* [Description of the task]: Scan the data below for the string "computer". Copy every line where it appears.

BEGIN

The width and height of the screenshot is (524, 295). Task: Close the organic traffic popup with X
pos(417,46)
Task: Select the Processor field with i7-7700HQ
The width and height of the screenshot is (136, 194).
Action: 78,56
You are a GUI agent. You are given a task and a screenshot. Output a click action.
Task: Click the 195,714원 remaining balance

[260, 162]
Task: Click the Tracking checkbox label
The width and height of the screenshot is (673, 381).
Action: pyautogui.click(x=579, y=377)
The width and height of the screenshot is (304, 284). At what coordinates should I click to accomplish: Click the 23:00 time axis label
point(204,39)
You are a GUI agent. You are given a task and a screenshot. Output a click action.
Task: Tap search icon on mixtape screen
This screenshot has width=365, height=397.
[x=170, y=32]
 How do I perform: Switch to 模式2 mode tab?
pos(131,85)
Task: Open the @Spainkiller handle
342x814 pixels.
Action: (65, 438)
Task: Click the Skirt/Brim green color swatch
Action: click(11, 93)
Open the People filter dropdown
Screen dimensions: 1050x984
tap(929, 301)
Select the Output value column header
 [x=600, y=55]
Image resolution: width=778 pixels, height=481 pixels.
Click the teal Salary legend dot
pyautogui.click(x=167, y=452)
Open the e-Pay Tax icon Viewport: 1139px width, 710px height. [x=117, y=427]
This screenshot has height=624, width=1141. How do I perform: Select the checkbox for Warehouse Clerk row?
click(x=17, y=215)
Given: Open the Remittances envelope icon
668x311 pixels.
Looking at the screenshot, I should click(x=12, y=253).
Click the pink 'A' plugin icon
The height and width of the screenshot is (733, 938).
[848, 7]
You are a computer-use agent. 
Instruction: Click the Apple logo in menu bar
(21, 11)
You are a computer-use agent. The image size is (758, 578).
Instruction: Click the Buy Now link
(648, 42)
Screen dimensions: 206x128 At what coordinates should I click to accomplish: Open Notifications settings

END

* [Response area]:
You are a computer-use agent. 
You are a computer-use agent. The image size is (758, 578).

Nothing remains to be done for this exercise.